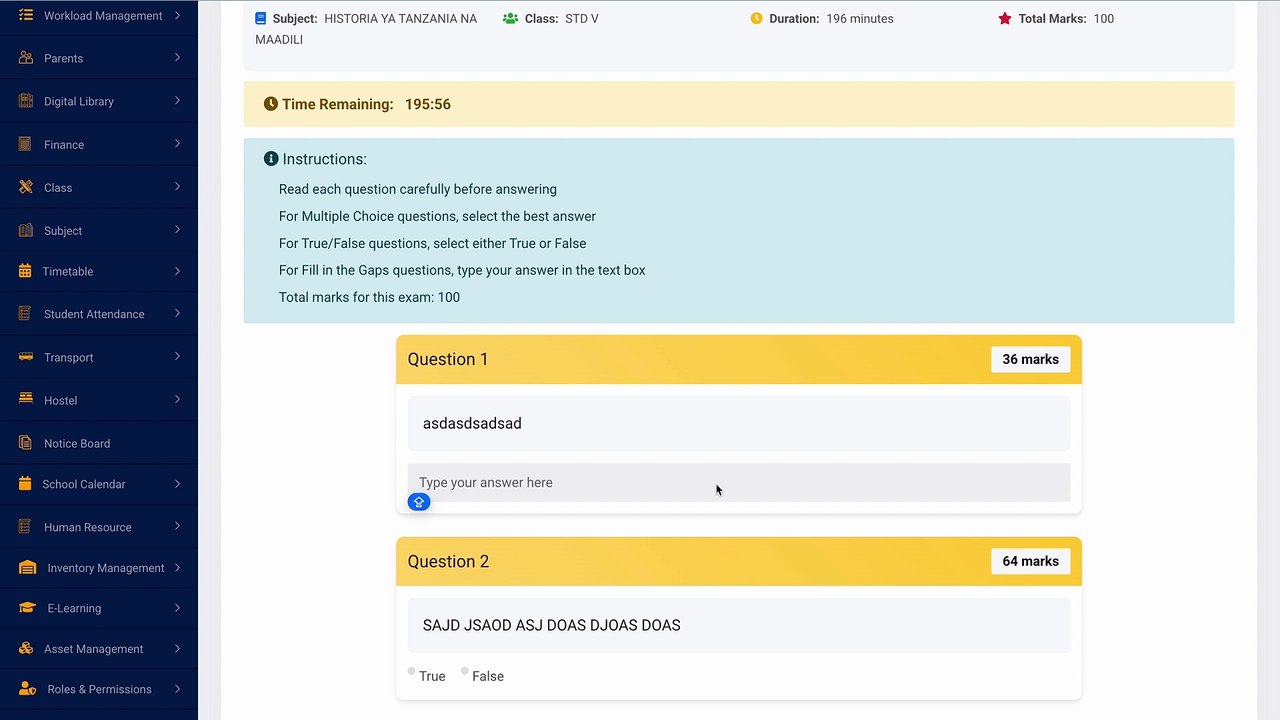Click the Question 1 answer text box

(x=739, y=482)
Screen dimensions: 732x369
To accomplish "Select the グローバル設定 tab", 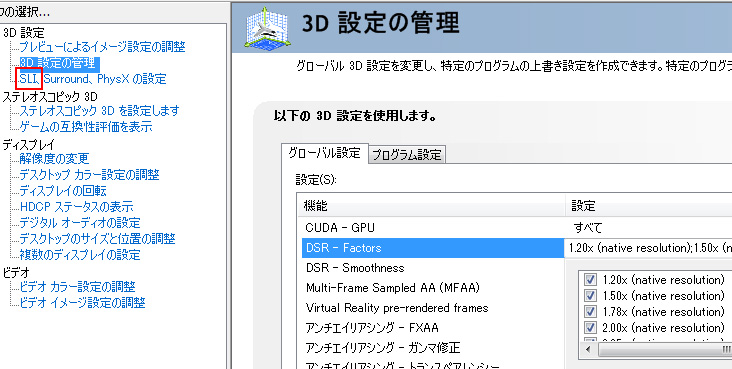I will (324, 153).
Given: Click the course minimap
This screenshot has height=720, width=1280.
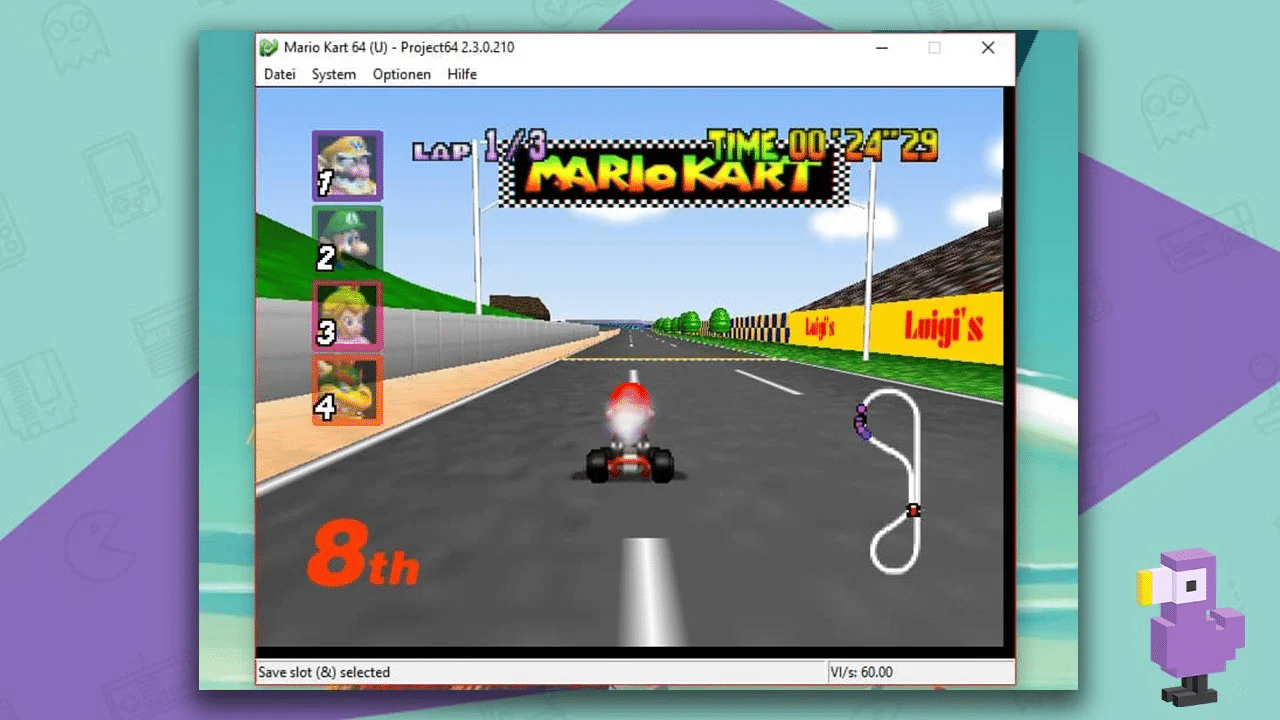Looking at the screenshot, I should (x=890, y=480).
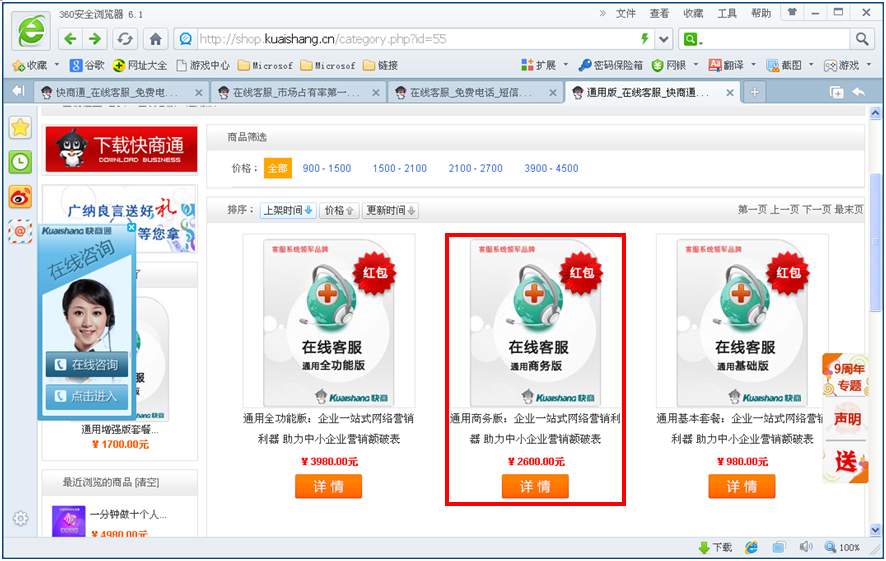Select the 900 - 1500 price range link
This screenshot has height=561, width=886.
327,169
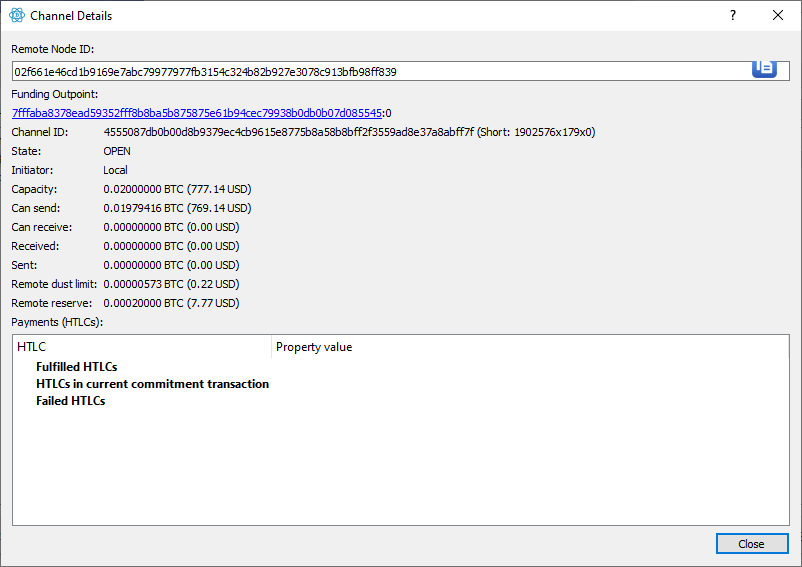Close the Channel Details dialog window

777,15
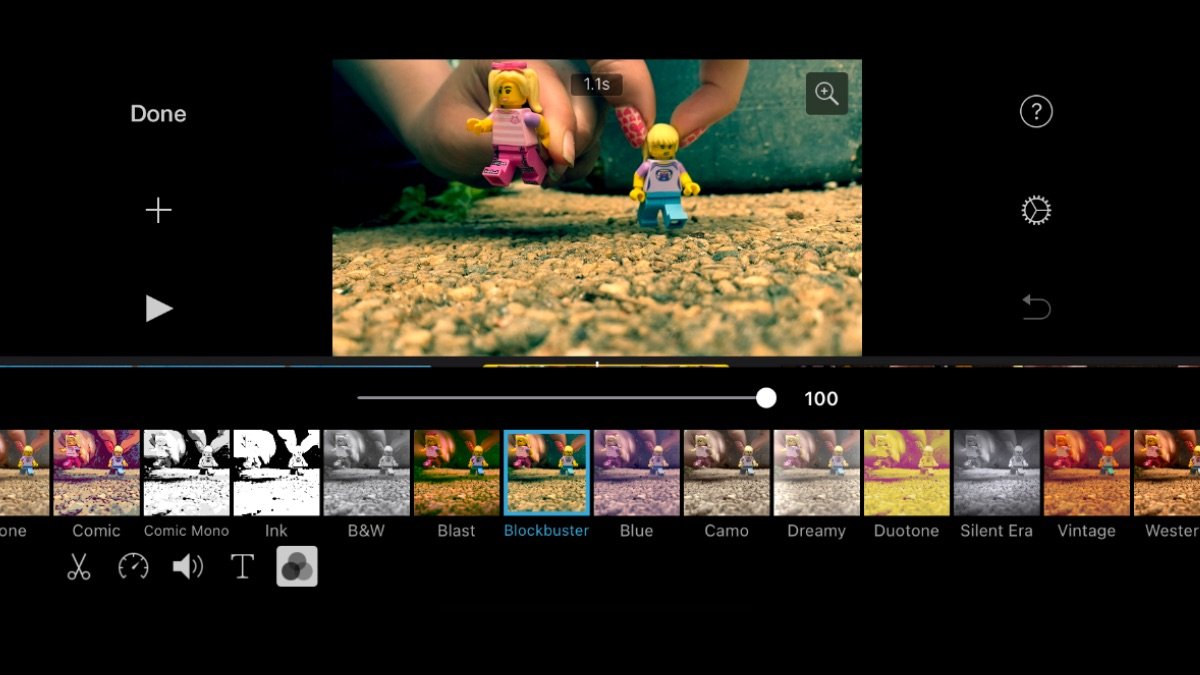Toggle the Filters three-circles icon

(x=297, y=567)
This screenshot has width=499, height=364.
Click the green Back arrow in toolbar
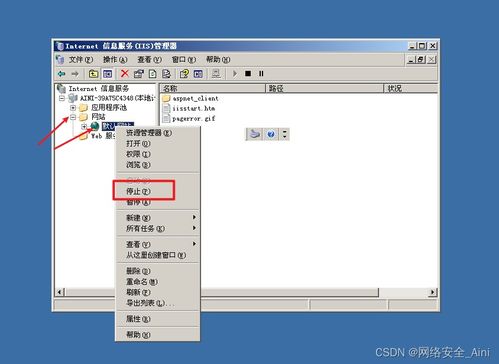tap(61, 73)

● **EXERCISE**
Copy the final stretch of lines, starting at the one that holds "This screenshot has height=720, width=1280." and ending at the last line of the data, exactly; omit pictures.

● **THE ANSWER**
This screenshot has height=720, width=1280.
Looking at the screenshot, I should (x=890, y=480).
Select the 900 - 1500 price range link
This screenshot has height=561, width=886.
327,169
Close the Channel Details dialog window

777,15
Toggle the Filters three-circles icon

(x=297, y=567)
This screenshot has width=499, height=364.
Click the green Back arrow in toolbar
tap(61, 73)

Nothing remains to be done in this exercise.